▸ What is needed
Locate the line bearing "You are a computer-use agent. Screen" in the material below, then reproduce it and each following line up to and including the line bearing "Instruction: Switch filter to CAMPAIGNS".

▸ Extracted records
*** Begin section ***
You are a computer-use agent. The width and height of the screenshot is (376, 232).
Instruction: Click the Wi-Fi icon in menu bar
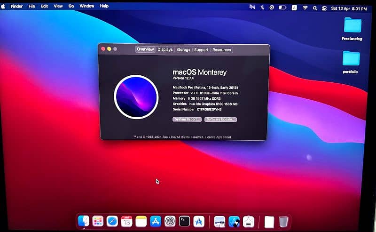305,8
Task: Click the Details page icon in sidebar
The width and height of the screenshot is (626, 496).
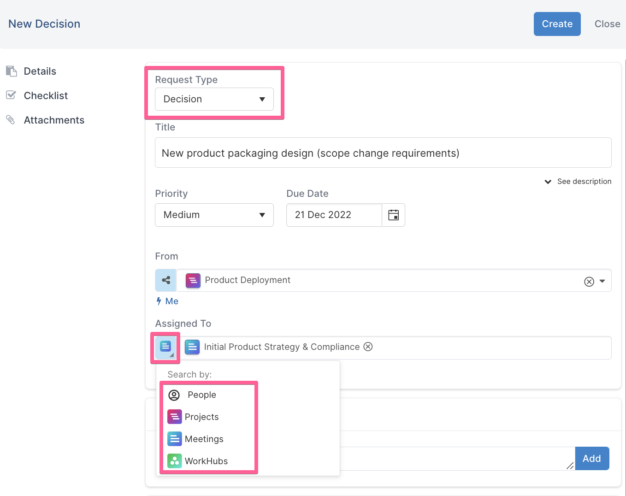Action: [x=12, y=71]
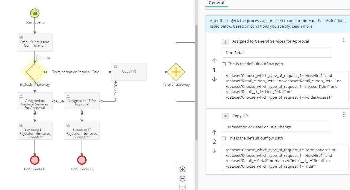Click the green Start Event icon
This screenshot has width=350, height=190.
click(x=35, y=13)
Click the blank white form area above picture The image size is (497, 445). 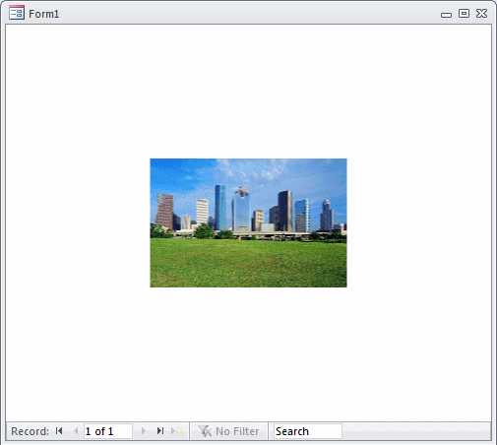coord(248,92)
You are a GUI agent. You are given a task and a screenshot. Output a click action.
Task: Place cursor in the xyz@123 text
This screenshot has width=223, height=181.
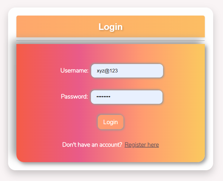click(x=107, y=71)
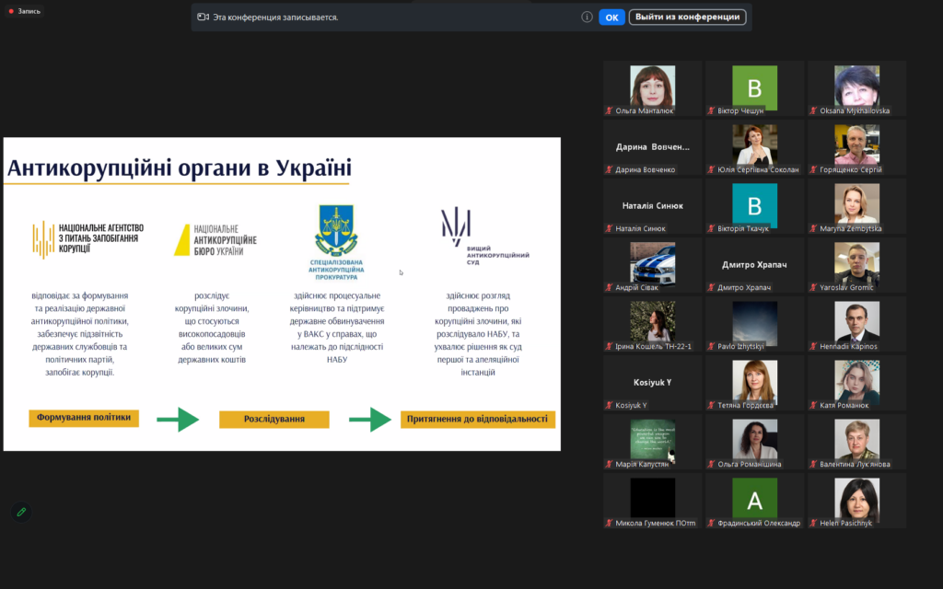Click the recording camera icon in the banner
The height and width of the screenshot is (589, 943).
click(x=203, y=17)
*** End section ***
*** Begin section ***
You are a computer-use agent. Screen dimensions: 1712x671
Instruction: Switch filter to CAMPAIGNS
*** End section ***
▸ Your solution
You are a computer-use agent. Screen dimensions: 1712x671
Instruction: Switch filter to CAMPAIGNS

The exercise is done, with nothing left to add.